_ASSIGNED TASK_
The full listing should be set down again without a single alteration.

*****

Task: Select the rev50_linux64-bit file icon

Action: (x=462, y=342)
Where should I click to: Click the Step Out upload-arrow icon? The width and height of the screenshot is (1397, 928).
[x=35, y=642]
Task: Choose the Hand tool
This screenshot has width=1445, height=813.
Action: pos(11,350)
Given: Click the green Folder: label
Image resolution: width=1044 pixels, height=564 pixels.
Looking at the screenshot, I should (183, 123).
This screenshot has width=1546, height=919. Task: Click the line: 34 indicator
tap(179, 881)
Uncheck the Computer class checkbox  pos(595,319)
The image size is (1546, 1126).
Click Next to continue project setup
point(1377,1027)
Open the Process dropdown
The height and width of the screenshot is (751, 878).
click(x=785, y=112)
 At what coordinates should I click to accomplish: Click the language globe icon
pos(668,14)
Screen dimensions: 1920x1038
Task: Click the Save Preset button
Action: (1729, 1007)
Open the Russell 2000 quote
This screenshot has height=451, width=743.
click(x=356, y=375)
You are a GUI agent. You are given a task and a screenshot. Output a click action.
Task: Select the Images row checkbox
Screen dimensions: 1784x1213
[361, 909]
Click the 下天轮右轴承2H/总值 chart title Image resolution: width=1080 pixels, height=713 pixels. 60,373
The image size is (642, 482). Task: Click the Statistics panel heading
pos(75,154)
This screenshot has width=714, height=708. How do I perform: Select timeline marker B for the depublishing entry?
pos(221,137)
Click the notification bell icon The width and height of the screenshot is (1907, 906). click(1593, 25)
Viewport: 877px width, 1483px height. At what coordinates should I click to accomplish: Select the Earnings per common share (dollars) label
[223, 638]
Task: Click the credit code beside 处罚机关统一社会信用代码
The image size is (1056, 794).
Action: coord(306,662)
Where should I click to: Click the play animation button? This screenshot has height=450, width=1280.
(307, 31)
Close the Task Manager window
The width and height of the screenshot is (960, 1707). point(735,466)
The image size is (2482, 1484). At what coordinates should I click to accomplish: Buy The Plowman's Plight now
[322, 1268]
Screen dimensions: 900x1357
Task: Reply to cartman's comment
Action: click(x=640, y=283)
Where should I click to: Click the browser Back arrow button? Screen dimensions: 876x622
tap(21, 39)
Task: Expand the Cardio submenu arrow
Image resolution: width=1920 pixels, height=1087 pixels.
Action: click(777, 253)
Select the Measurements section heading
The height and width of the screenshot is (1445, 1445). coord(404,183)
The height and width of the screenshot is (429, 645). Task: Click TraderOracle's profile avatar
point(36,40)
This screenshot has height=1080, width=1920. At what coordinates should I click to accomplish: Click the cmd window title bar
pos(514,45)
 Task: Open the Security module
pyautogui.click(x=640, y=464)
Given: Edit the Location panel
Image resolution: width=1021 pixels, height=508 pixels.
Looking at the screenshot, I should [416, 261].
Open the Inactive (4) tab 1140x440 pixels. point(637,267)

*****

_ANSWER TO THE PROBLEM_
Task: Select the rev50_linux64-bit file icon

Action: (x=462, y=342)
Where should I click to: Click the Step Out upload-arrow icon? The width and height of the screenshot is (1397, 928).
[x=35, y=642]
Task: Choose the Hand tool
This screenshot has width=1445, height=813.
Action: pos(11,350)
Given: Click the green Folder: label
Image resolution: width=1044 pixels, height=564 pixels.
Looking at the screenshot, I should (183, 123).
This screenshot has width=1546, height=919. Task: Click the line: 34 indicator
tap(179, 881)
Uncheck the Computer class checkbox  pos(595,319)
The image size is (1546, 1126).
Click Next to continue project setup
point(1377,1027)
Open the Process dropdown
The height and width of the screenshot is (751, 878).
click(x=785, y=112)
 At what coordinates should I click to accomplish: Click the language globe icon
pos(668,14)
Screen dimensions: 1920x1038
Task: Click the Save Preset button
Action: (1729, 1007)
Open the Russell 2000 quote
This screenshot has height=451, width=743.
click(x=356, y=375)
You are a GUI agent. You are given a task and a screenshot. Output a click action.
Task: Select the Images row checkbox
Screen dimensions: 1784x1213
[361, 909]
Click the 下天轮右轴承2H/总值 chart title Image resolution: width=1080 pixels, height=713 pixels. 60,373
The image size is (642, 482). Task: Click the Statistics panel heading
pos(75,154)
This screenshot has width=714, height=708. How do I perform: Select timeline marker B for the depublishing entry?
pos(221,137)
Click the notification bell icon The width and height of the screenshot is (1907, 906). click(1593, 25)
Viewport: 877px width, 1483px height. At what coordinates should I click to accomplish: Select the Earnings per common share (dollars) label
[223, 638]
Task: Click the credit code beside 处罚机关统一社会信用代码
The image size is (1056, 794).
Action: coord(306,662)
Where should I click to: Click the play animation button? This screenshot has height=450, width=1280.
(307, 31)
Close the Task Manager window
The width and height of the screenshot is (960, 1707). point(735,466)
The image size is (2482, 1484). At what coordinates should I click to accomplish: Buy The Plowman's Plight now
[322, 1268]
Screen dimensions: 900x1357
Task: Reply to cartman's comment
Action: click(x=640, y=283)
Where should I click to: Click the browser Back arrow button? Screen dimensions: 876x622
tap(21, 39)
Task: Expand the Cardio submenu arrow
Image resolution: width=1920 pixels, height=1087 pixels.
Action: click(777, 253)
Select the Measurements section heading
The height and width of the screenshot is (1445, 1445). coord(404,183)
The height and width of the screenshot is (429, 645). Task: Click TraderOracle's profile avatar
point(36,40)
This screenshot has height=1080, width=1920. At what coordinates should I click to accomplish: Click the cmd window title bar
pos(514,45)
 Task: Open the Security module
pyautogui.click(x=640, y=464)
Given: Edit the Location panel
Image resolution: width=1021 pixels, height=508 pixels.
Looking at the screenshot, I should [416, 261].
Open the Inactive (4) tab 1140x440 pixels. point(637,267)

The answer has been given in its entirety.